The setup works because it is both a public outing and a real bonsai event. The society says the show will be open to the public, members will be on hand to answer questions, and the exhibit will have no judging. That makes it less like a competition bench and more like an invitation to stand in front of good trees, ask how they were wired, pruned, and kept alive, and decide whether bonsai belongs in your own weekend routine.

The setting matters just as much as the trees. Como says the Marjorie McNeely Conservatory houses the largest public bonsai collection in the upper Midwest, and the first trees in that collection trace back to a 1987 donation of bonsai that had been displayed at and owned by First Bank System, Inc. The collection sits in the Ordway Gardens, so the Mother’s Day show lands inside an established display, not a temporary pop-up. Visitors will be seeing the event in the context of a permanent collection that already gives Como a strong bonsai identity.

That permanence is exactly why the show should draw both newcomers and the usual club crowd. The Minnesota Bonsai Society was founded in 1971 to inspire participation and appreciation in bonsai, and the group says this exhibit is meant to share trees, inspire newcomers, and recruit interest in classes and membership. For a society that is 100% volunteer-based, the show is also a practical public face for the club, turning curiosity into a conversation instead of leaving bonsai locked behind glass.

The broader Como investment gives the weekend extra weight. Como Friends says the $18.8 million Campaign for Como will create year-round display space for the bonsai collection, while the Ordway Gardens project added 2,267 square feet of glass-enclosed interpretive display space and a 2,850-square-foot outdoor terrace. That kind of infrastructure turns a seasonal display into something with real staying power.

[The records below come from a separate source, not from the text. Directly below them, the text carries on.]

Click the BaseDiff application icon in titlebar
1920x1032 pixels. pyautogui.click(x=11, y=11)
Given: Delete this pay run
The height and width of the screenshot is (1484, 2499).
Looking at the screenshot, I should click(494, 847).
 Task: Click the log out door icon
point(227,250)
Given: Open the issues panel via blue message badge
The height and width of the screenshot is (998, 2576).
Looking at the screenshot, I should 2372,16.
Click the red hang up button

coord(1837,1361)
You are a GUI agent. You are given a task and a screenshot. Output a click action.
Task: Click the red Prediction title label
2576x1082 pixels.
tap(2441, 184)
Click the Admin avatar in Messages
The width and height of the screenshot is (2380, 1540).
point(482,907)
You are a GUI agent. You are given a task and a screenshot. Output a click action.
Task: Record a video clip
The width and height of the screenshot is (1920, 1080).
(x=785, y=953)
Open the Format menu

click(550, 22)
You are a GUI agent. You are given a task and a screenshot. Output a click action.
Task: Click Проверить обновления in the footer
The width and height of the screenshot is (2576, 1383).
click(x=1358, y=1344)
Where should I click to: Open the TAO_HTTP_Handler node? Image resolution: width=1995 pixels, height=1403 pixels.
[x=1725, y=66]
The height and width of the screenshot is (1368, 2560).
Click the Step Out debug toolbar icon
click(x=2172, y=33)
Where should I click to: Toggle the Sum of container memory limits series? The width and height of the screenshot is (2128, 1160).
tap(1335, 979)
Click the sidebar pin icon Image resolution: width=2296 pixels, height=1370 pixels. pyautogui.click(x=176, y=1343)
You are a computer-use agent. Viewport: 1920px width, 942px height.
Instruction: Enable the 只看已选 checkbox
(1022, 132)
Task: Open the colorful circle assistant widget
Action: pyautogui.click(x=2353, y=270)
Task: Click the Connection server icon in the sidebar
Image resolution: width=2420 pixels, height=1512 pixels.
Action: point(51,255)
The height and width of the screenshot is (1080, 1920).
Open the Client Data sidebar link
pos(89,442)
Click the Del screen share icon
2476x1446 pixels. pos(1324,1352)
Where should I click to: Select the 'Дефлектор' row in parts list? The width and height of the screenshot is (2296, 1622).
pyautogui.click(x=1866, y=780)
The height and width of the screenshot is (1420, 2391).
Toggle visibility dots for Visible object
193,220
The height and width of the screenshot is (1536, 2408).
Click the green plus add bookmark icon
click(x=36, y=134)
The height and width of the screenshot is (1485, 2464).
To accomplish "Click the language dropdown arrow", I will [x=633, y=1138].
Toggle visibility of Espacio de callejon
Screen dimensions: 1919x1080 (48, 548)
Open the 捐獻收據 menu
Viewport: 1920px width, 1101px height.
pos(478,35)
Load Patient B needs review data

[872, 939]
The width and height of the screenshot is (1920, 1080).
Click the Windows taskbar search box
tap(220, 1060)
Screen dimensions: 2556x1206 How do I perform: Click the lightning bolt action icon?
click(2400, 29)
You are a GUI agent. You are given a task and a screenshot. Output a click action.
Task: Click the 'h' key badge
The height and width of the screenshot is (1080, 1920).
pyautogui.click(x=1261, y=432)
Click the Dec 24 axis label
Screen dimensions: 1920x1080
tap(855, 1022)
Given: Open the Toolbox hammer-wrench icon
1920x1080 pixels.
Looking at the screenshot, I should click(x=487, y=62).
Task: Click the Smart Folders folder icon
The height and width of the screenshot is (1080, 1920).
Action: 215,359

The Minnesota Bonsai Society also has deep roots in public exhibition. It first participated in the Minnesota State Fair in 1975, only four years after the club was founded, and it has long used high-traffic venues to put bonsai in front of people who might never seek it out. That tradition runs through Como too, where longtime figures such as Ken Ellis, Mike Porcaro, and Robert J. Poor connect the show to a larger Minnesota bonsai history that reaches from volunteer work to university art history and the Chinese art form of penjing.